I am thoroughly enjoying this thread! Rembrandt makes me absolutely swoon with his flaring turquoise and gold. <3


----------



## lilnaugrim (Mar 27, 2013)

Thank you Pony!!! He's my first boy to actually live (and is STILL living!) so he's my special baby!

CND, that's actually not a true mustard, he's close but not quite! The definition of a Mustard Gas is: Dark body (blue or black) with yellow fins and a blue/black outlining band. Remmy used to be a true MG but then he grew up and his colors bled so he's not as defined as I'd like him to be but he's still my darling!


----------



## CNDBETTAS (Jun 21, 2014)

Wow!! Thanks Lilnaugrim!! Your knowledge of Bettas and their tail/color type is AMAZING! I hope one day I learn HALF as much as you have! I know who I am asking if I ever have a question tho LOL!


----------



## lilnaugrim (Mar 27, 2013)

Haha, thanks CND! Just keep on asking questions and doing reserach and you'll surprise yourself one day when you look back and realize how much you've learned! I certainly have in a year and a half!


----------



## BerryBlue256 (Apr 25, 2014)

One of my boys Leo


----------



## BerryBlue256 (Apr 25, 2014)

Other boy Navy


----------



## tntristan12 (Jun 10, 2014)

The contest is now officially closed for entries! I've been looking over the pictures, and determining my top three favorites. Results are coming soon


----------



## tntristan12 (Jun 10, 2014)

Thank you all, for posting in this competition! I know I'm a few days late, because the fourth of July weekend got the best of me. If anything this gave people an extra couple of days to submit. Anyway, before I get to my top three spots, here's a couple of "honorable mentions" that I felt deserved being noted!



Tree said:


> Here's my favorite flare of one of my boys. =)


I love the coloration on this fish. Beautiful photo, and the plants in the background really bring out the contrast.



Jonthefish said:


> Better be careful , he is very menacing ! :bluelaugh:


This perhaps isn't the most glamorous photo, but I love the spirit on display here. The betta is cute, and certainly thinks it's 100x its actual size. The text at the top gave me a chuckle. I totally imagine your fish thinks it's the top dog!

AND NOW TO THE FINALISTS!



PonyJumper101 said:


> My best flare photo of one of my boys. I take many flare photos but this one is my all time favorite. The photo was taken in February 2014.
> 
> This is my halfmoon marbled boy, Montego. He flares at fingers, cameras, cell phones, pens/pencils/markers, cords, bugs, dust.....lol he flares at everything which makes it easy for me to get a flare photo.
> *
> >>Use the TOP photo for the contest. Other photos are just examples of my flare photography of Montego.<<*


Taking the third place in this competition, but by no means for lack of beauty is this wonderful fishy here, who is proudly displaying his stuff for all to see. What I was most struck by was the clear gill-cover and the red, white, and black coloration. This fish almost looks like a tiny koi bred with a betta fish.

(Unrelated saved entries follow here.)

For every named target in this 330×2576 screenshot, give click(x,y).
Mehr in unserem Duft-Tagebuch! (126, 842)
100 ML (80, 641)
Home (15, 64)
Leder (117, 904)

Congratulations PonyJumper, on clinching the third place prize. 



taquitos said:


>


This betta picture easily clinches second place. It was actually a very close tie between this and my first choice, because I'm just such a big fan of the crown-tail, and the colors on this fish are so beautiful. I'm a huge fan of the white base with red spots, and the black-blue beard. Great fish, great picture.

Second place! 



lilnaugrim said:


> Beautiful fish everyone! They all look pretty darn fantastic! :grin:
> 
> Rembrandt! My beautiful 2 year old HM Mustard Gas boy! I love his orange gill plates and blue lips!


This one was quite easily my number one pick (would have been easier but the other fish were so beautiful it was hard to choose). Not because the other photos were bad by any means, but the coloration and plumage on this beautiful betta is just so impressive! If I was another male Betta I'd be scurrying for the nearest hiding place in no time.

So congratulations lilnaugrim, for making first place in the "Show Us Your Best Flare" competition! Enjoy your bragging rights.


----------



## lilnaugrim (Mar 27, 2013)

Haha, I quite enjoyed your commentary! Thank you so much and Remmy thanks you all too! We've all got beautiful fish for sure!


----------



## Bikeridinguckgirl14 (Oct 22, 2013)

Archy


----------



## KlutzyGal (Mar 31, 2014)

I know the contest is over, but just had to share this pic of Zephyr flaring! It's the first good flare shot of any of my boys I've ever gotten. This was him flaring up at my finger, lol.


----------



## Jonthefish (Jun 16, 2014)

Yay ! Congrats to the winners !! And lol to the honorable mention . I love that pic of him so much xD my little dorky fishie .


----------



## PonyJumper101 (Mar 23, 2010)

Congrats to all the contestants! You all have beautiful fish. Montego would like to thank you for the third place finish


----------



## Tree (Sep 29, 2013)

wow congrats to the winners! *lilnaugrim* your betta has got to be the most beautiful MG I have ever seen. <3 ever time I see that photo I still envy his beauty. 

There were a lot of great bettas in this contest. Thanks for the complement with my photo.


----------



## lilnaugrim (Mar 27, 2013)

Thanks Tree!

Klutzy, that flare is beautiful! I love the solid red of his beard!!


----------



## taquitos (Jun 27, 2013)

Just checked this thread awe yay Jackson came second  Thank you


----------



## Bettacrab (Jun 30, 2013)

Just for fun. My twizler.


----------